Una prima immagine, condivisa dai suoi compagni di vita e di set, racconta molto più di mille bollettini medici ufficiali.

Come sta Marco Giallini? La prima foto dall'ospedale

Il timore dei giorni scorsi ha lasciato spazio al sollievo quando, sui profili social dei colleghi e amici fraterni Mirko Frezza e Tullio Sorrentino, è apparsa la prima fotografia di Marco Giallini dopo l'intervento chirurgico. Lo scatto è diventato immediatamente virale: l’attore non solo appare sveglio e lucido, ma è già in piedi, sorridente, mentre fa il segno della vittoria con le dita.

Un’immagine potente che ha rassicurato il pubblico della Rai e i tantissimi affezionati che lo seguono da anni. "E siamo già in piedi", recita la didascalia che accompagna la foto. Giallini ha risposto al post con una serie di cuori, un gesto semplice per ringraziare la "sua" gente per l'ondata di affetto ricevuta.

Restare ricoverati all'ospedale Parini di Aosta non sembra aver intaccato il carisma dell'interprete, che a 62 anni dimostra una tempra invidiabile.

Nonostante lo scatto lo ritragga in posizione eretta, il percorso clinico resta comunque delicato: la protesi d’anca applicata richiede un protocollo di riabilitazione rigoroso e progressivo, fondamentale per garantire un ritorno alla piena funzionalità motoria senza rischi di complicazioni future.

Rocco Schiavone 7, riprese sospese: quando torna Marco Giallini sul set

Ma cosa è successo esattamente in quella sfortunata mattina in Valle d'Aosta? Marco Giallini si trovava nel capoluogo valdostano per le riprese della settima stagione di Rocco Schiavone, la fortunata fiction basata sui romanzi di Antonio Manzini.

L'incidente è avvenuto all'uscita dell'hotel dove l'attore soggiornava: secondo le ricostruzioni, un cane gli sarebbe saltato addosso all'improvviso, facendogli perdere l'equilibrio. La caduta, apparentemente banale, ha avuto conseguenze serie: una frattura scomposta del collo del femore.

Il dottor Mancini, che ha guidato l'equipe chirurgica lo scorso 18 marzo, ha confermato il successo dell'operazione, ma ha predicato prudenza. "L'intervento è riuscito molto bene - ha spiegato il medico - abbiamo applicato una protesi d’anca, ma per tornare a camminare correttamente servirà tempo, molta fisioterapia e un adeguato percorso di recupero".

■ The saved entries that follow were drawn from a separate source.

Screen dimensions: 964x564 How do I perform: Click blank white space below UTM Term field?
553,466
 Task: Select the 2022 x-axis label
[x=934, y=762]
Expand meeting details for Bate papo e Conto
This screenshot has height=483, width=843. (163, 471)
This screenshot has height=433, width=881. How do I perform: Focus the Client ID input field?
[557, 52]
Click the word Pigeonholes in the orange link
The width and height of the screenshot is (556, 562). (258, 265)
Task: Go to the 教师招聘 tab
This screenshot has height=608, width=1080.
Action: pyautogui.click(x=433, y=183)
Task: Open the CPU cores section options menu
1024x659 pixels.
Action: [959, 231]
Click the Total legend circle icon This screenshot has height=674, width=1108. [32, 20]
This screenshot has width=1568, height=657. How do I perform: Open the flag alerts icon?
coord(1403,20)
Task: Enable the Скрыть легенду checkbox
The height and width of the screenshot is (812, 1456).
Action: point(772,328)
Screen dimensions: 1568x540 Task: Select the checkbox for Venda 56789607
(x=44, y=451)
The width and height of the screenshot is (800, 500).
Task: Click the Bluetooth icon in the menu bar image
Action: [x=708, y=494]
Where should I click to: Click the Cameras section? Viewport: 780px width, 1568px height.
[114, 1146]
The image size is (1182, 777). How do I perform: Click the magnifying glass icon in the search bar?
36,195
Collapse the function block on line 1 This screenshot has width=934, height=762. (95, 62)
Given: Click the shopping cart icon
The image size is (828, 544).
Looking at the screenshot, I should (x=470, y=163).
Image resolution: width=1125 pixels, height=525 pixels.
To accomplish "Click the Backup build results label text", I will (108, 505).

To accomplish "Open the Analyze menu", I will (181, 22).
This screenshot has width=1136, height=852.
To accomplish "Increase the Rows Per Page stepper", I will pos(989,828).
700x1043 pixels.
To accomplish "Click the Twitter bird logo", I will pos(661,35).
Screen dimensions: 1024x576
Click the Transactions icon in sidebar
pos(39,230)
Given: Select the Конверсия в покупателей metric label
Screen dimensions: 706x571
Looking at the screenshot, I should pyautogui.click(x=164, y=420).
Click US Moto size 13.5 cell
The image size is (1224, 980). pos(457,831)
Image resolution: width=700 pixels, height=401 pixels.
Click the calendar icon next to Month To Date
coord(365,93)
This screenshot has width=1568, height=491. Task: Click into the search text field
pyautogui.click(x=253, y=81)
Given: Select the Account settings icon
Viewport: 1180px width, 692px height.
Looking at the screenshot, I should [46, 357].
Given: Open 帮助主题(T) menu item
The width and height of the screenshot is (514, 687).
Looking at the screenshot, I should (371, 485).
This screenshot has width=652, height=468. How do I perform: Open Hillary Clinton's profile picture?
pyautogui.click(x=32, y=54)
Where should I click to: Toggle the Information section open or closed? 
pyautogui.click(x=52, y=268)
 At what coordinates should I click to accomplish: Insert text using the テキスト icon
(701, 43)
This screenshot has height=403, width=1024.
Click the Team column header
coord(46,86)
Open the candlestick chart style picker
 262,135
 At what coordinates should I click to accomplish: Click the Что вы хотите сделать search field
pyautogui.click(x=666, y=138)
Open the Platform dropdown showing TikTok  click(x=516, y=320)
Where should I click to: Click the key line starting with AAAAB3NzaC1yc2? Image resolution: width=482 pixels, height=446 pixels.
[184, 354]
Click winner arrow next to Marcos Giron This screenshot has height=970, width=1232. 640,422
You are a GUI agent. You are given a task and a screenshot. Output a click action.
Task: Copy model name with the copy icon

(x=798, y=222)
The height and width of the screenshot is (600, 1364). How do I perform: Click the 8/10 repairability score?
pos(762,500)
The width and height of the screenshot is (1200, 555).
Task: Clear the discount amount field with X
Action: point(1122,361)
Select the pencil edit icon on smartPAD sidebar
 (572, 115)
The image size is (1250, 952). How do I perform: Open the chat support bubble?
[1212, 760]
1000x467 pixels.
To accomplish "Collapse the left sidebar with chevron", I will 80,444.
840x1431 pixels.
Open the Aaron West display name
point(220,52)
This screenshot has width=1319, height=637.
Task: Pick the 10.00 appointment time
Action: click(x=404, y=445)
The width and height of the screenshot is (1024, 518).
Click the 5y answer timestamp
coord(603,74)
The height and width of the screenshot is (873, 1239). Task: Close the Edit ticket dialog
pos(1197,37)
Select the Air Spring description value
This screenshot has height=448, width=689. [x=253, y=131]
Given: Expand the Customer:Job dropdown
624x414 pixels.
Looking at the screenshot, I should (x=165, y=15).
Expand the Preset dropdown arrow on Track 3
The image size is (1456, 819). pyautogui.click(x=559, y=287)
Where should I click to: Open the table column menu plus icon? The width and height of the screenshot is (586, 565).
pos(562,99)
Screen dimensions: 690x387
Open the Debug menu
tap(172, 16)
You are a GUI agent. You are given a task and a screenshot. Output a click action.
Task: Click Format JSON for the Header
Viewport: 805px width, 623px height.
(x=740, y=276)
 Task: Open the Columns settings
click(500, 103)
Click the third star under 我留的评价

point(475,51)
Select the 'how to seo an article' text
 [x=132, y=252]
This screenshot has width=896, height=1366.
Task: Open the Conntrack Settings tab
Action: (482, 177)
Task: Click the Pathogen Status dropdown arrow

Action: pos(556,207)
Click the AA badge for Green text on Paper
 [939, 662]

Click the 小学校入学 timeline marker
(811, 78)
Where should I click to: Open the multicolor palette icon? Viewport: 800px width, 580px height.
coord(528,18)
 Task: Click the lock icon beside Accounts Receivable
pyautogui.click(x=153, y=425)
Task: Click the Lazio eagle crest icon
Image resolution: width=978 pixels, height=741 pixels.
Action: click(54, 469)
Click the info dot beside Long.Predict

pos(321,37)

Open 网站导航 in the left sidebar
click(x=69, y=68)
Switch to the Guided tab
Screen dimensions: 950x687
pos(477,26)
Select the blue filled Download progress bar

Al momento, la produzione della serie Rai ha dovuto inevitabilmente sospendere le riprese. La settima stagione, attesissima dal pubblico, subisce dunque uno stop forzato a tempo indeterminato.

I vertici Rai e la casa di produzione stanno valutando se sia possibile riorganizzare il calendario delle riprese dando priorità alle scene in cui il protagonista non è presente, ma è evidente che senza "Rocco" il set non può andare lontano. L'interpretazione cinica, malinconica e profondamente umana che Giallini regala al vicequestore è l'anima stessa del progetto, rendendolo di fatto insostituibile.

Marco Giallini è un interprete che mette molto corpo nel suo personaggio: la camminata claudicante, il portamento stanco ma deciso e la fisicità asciutta del vicequestore sono tratti distintivi che richiedono una condizione atletica perfetta, paradossalmente proprio per simulare quel declino fisico tipico di Schiavone.

Le sessioni di fisioterapia iniziate immediatamente dopo l'operazione servono a scongiurare rigidità articolari che potrebbero compromettere la recitazione. Il supporto emotivo di colleghi come Frezza e Sorrentino, che non lo hanno lasciato solo un istante, si sta rivelando la medicina più efficace.

Nonostante il calendario di messa in onda possa subire uno slittamento verso il tardo autunno o addirittura all'inizio del prossimo anno, la priorità assoluta resta la salute dell'uomo dietro il distintivo.